── ENTRIES PROVIDED

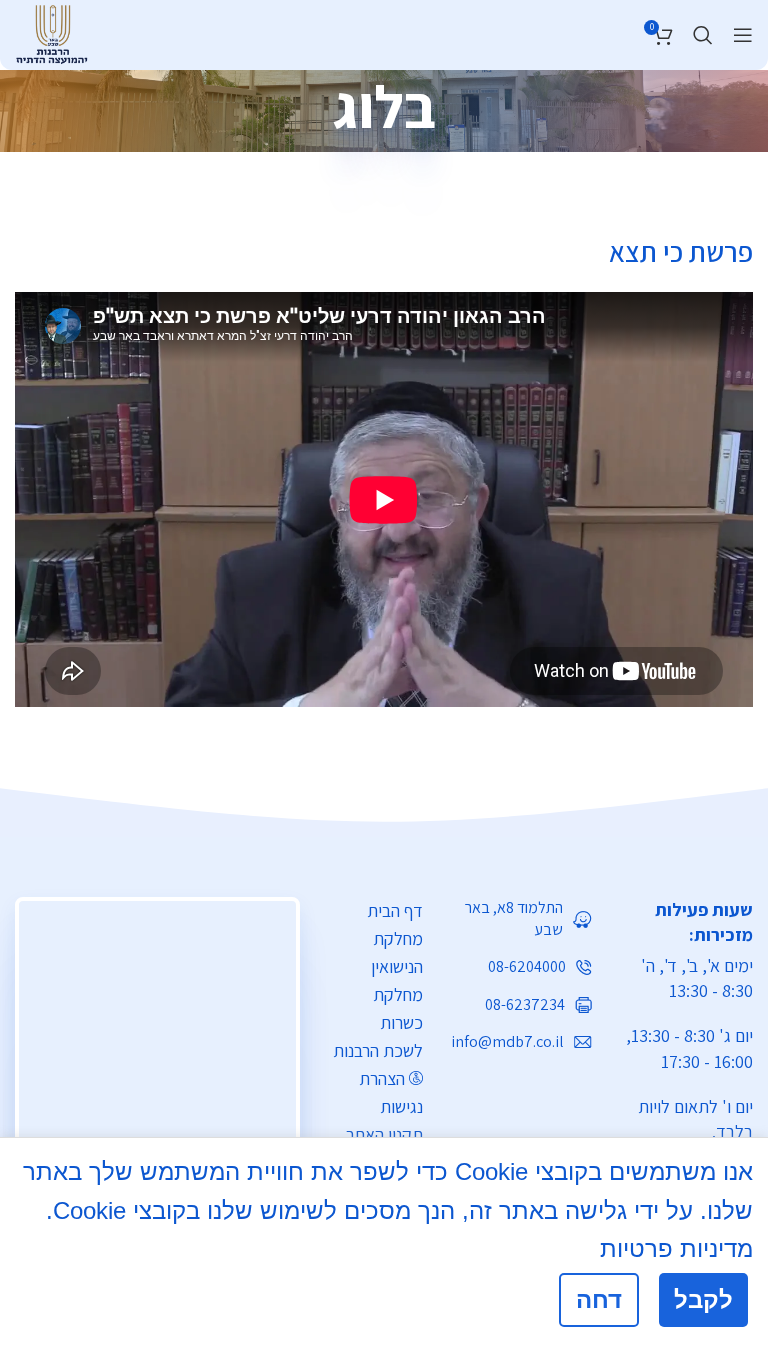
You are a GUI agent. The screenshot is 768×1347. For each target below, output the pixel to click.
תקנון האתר (384, 1134)
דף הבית (395, 910)
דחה (599, 1299)
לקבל (703, 1299)
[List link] (522, 919)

────

> DESCRIPTION OF THE TASK
Give back every entry in its exact wording, leaving the pictures out.

> TASK RESPONSE
You are a GUI agent. The screenshot is 768×1347. For each target below, output the pixel to click.
תקנון האתר (384, 1134)
דף הבית (395, 910)
דחה (599, 1299)
לקבל (703, 1299)
[List link] (522, 919)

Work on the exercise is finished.